The answer I predict will be revealed in 2019 refresh cycles. Thats when the first generation of these flagship typically come up for replacement. The flagships of today are without a doubt the most fantastic piece of devices. State-of-the-Art! But will people be tempted to upgrade these devices with every launch? I believe, that most people will hold on to these devices a while longer. This would mean lower sales of the flagship phones released post 2019. Apple, Samsung made their billions selling us millions of phones in the mid 2010s. To make these billions, the companies required that their products see mass adoption. Not be seen as exclusive devices, but be the daily drivers. That was exactly what these two companies managed to achieve. The flagships where priced such that people could afford them, most of the time subsidised by the carriers. I remember the first time I got my self a flagship. It was the Samsung S3. It was a perfect phone… fast, great camera… but for exactly 2 years. Then it started to slow. The battery began to die quickly. The next flagship I picked was the iPhone 6s. This was even better than the S3. It lasted for more than 2 years before the battery-gate kicked in. Luckily, I replaced the battery under the Apple Battery Replacement program. My current flagship is, well not exactly a ‘flagship’, but rather the ‘Flagship Killer’ OnePlus 6. Most of my phones are less than $650 thanks to buy-in / trade-in schemes. When I was looking to upgrade my iPhone 6s, the iPhone X was not even in the shortlist. It’s price even with the offers didn’t really justify. Plus, the user reviews of OnePlus 6 were great. Good build, good camera, fast OS, good battery with dash charge at less than half the price.
Today, the mobile market is a mature market. The differences between the high end phones has never been this close. So when experts rate a phone, there almost never is an unanimous winner anymore. And with phones that cost less than $500, replacing them in 2 years is always a possibility. Replacing a $1000+ phone in two years is also a possibility, but what will be interesting is the number of people who ACTUALLY go for replacement. The early reports suggest that the sales of iPhone XS are lower than expected. Samsung too is being given a tough fight by Huawei.
Another factor that will matter is that in the last 3-4 years none of the manufacturers have leap-frogged in terms of innovation. The hardware of this devices today are easily future proof for at least 2-3 years. Personally, I find their pursuit for the bezel less display laughable. I would instead prioritise a bigger battery or an indestructible display any day. Keep the bezels and put in as many sensors as possible if you ask me.
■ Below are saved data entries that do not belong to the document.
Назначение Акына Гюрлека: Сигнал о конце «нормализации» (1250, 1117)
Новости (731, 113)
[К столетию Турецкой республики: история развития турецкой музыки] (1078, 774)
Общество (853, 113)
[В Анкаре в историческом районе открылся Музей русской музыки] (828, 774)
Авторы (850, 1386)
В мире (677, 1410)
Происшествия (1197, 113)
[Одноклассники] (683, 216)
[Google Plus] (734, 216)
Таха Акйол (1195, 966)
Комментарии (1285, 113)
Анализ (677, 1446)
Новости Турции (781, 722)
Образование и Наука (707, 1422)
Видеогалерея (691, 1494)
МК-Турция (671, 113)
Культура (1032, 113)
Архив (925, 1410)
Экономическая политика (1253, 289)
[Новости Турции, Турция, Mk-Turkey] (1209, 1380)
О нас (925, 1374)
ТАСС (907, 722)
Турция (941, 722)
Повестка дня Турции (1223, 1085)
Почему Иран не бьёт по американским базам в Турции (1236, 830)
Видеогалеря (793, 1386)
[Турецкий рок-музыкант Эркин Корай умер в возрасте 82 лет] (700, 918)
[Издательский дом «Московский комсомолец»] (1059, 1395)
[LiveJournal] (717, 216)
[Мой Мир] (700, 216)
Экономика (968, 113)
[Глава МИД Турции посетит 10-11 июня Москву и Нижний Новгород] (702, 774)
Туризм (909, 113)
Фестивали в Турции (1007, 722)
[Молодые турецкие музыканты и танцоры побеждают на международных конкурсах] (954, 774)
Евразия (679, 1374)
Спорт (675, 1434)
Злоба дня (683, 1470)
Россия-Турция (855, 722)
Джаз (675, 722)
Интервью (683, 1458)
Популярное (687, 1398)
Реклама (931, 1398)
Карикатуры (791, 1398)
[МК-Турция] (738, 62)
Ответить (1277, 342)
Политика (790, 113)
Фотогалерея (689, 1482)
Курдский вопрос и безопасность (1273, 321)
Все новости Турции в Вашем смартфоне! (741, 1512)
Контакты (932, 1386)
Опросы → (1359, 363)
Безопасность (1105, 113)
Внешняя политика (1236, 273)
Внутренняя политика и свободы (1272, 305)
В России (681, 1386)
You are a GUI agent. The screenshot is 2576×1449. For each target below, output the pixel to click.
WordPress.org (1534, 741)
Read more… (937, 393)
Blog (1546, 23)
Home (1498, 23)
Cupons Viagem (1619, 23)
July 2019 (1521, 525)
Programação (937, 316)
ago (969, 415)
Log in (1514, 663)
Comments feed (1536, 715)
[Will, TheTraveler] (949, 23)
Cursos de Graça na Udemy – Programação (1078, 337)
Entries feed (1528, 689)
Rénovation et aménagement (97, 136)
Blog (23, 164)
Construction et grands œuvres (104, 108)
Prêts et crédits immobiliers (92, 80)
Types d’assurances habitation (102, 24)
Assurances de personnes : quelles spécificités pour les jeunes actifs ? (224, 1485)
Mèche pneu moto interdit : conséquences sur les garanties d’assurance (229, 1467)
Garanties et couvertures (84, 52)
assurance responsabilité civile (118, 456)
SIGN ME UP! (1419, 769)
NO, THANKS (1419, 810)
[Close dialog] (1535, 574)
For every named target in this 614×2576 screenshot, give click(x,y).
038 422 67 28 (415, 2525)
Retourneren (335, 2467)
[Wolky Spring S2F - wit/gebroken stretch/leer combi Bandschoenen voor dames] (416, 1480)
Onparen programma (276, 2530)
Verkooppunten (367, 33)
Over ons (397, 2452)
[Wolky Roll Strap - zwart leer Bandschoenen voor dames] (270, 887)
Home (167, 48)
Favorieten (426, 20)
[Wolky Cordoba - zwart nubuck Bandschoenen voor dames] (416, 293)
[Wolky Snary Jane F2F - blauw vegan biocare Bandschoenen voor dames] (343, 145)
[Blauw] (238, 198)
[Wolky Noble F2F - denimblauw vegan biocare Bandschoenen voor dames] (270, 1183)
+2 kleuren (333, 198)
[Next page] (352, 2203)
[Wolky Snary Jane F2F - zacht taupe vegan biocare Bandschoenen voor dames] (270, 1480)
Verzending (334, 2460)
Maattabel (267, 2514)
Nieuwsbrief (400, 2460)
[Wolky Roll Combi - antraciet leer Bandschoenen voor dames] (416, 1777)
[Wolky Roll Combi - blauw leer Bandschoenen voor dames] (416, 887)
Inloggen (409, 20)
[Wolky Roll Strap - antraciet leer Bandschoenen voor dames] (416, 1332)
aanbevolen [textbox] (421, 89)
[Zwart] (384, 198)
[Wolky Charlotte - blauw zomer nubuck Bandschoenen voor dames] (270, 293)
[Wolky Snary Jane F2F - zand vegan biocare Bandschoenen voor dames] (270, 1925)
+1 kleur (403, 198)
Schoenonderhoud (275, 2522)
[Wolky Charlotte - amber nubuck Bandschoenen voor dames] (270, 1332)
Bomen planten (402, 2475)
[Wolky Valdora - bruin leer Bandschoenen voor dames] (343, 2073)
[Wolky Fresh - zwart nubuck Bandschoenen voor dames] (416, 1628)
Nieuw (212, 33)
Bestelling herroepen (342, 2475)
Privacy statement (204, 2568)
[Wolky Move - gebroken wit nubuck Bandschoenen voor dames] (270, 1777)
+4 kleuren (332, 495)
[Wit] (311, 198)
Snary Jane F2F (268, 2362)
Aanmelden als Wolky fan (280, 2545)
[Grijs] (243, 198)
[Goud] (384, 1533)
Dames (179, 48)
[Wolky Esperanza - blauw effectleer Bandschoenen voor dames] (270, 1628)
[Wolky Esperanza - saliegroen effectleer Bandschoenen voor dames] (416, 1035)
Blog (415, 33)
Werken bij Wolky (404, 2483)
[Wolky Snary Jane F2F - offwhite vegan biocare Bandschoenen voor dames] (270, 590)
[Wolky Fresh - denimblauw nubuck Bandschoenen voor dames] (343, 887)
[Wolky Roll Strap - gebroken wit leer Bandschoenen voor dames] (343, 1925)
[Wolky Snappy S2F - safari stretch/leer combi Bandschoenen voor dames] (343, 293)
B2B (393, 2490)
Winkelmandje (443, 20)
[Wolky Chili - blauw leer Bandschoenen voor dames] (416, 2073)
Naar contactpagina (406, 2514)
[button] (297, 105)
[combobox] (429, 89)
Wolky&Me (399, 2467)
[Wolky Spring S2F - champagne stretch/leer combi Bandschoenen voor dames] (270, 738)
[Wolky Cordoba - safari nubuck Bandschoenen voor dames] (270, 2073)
Phones have moved on from being just a device for communication. They are a device that have an untapped potential as utility devices, health monitors, navigation devices, digital wallets.
Smartphones, especially the flagships, will need to realise, that $1000+ prices is not sustainable. They will still sell, but the sweet spot lies well below this price point. Apple just announced their quarterly results and the sales are way below. They sugar coated it by saying that the battery replacement program caused a hit. Also the phones of today are so good that people are happy to keep them for more than 2 years, which in plain english is saying that our new phones are just too expensive for people of upgrade, so they rather squeeze out every penny of the earlier $1000 device till they pick up the next $1000+ device. And god forbid if they get their hands on a device like OnePlus. Cause if they use if for a few days, they will realise what a daylight robbery the $1000+ devices are.
Manufacturers have to revisit the pricing of the earlier days when they were killing it in terms of sales. They have to cut down on their fancy bezel less, 4K targets. But rather put in better speakers, bigger batteries, unbreakable screens. If they don’t, then the next OnePlus like story is just waiting to happen.